When divorcing couples in Florida are unable to reach an agreement by themselves regarding pivotal matters such as alimony, the Circuit Court may intervene. Judges may determine the specifics of an order for spousal support on a case-by-case basis and typically do so after taking several factors into consideration.

For instance, the court may take into account the standard of living established during the couple’s marriage. This is important insofar as the court may seek an outcome in which both parties’ incomes are sufficient to meet and maintain the standard of living that had been established during the marriage. Toward this end, the court may review the totality of income sources available to each party.

In addition, courts may factor in contributions each spouse made to the marriage, not excluding homemaking and child care. Furthermore, the length of time it may take either spouse to gain enough training and education to procure employment may prove to be an important factor.

In order to create an equitable and just support order, the court might consider the length of the marriage as well as the age and health of both spouses at the time of the divorce. Additionally, judges may take into account any marital fault, especially instances of adultery.

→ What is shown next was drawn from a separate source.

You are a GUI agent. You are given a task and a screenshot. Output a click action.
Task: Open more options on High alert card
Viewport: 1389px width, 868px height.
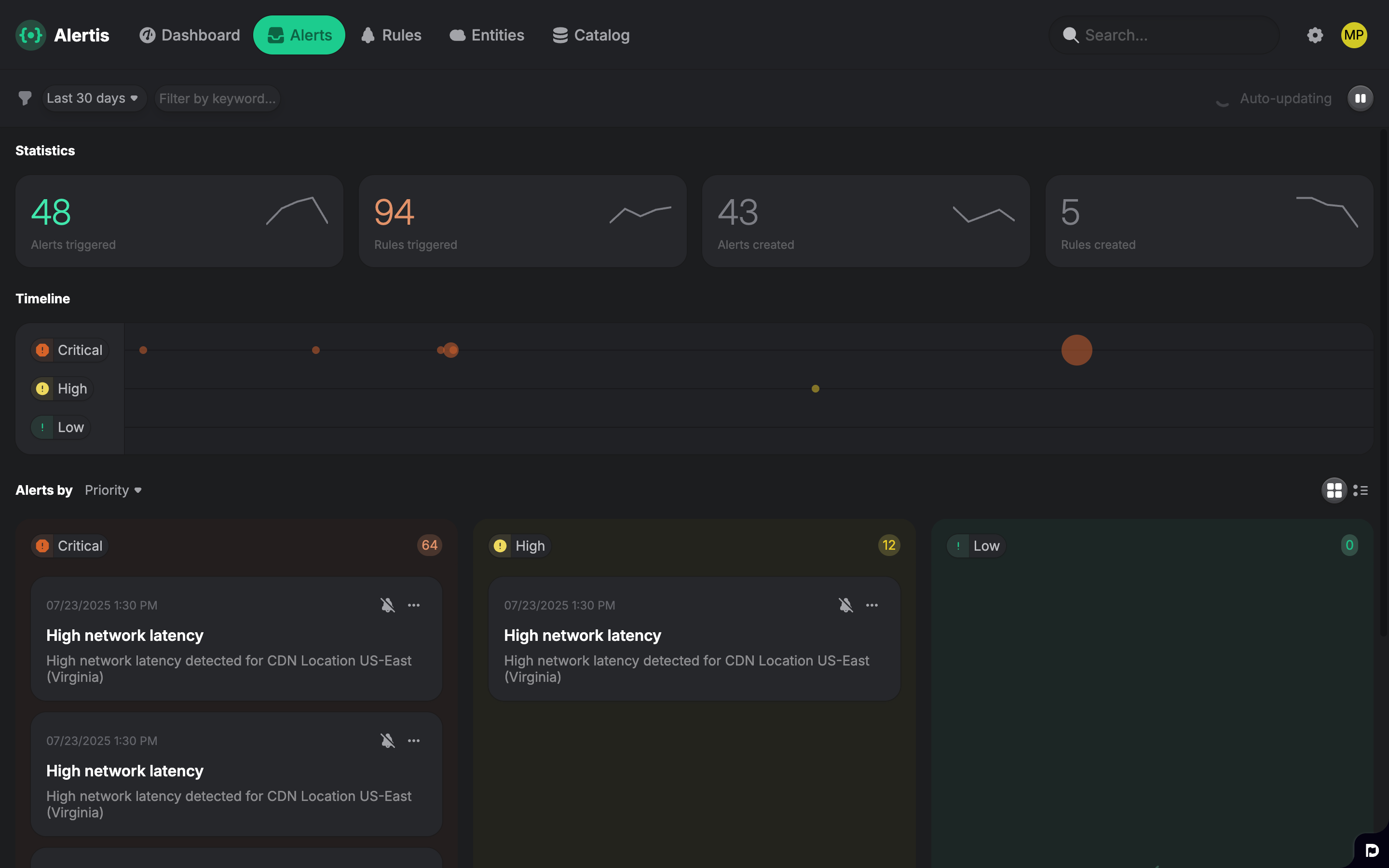click(872, 605)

After thorough consideration of factors like these, the court may order permanent or rehabilitative alimony to either party. This alimony might be ordered as periodic payments, a lump sum or a combination of both, and the court may additionally order the spouse who is paying the alimony to procure a life insurance policy. This is meant to ensure that alimony is paid in the event of the supporting ex-spouse’s death. Like all big issues pertaining to the dissolution of a marriage, alimony orders can be complex and contentious. For this reason, retaining the counsel and representation of a family law attorney is essential.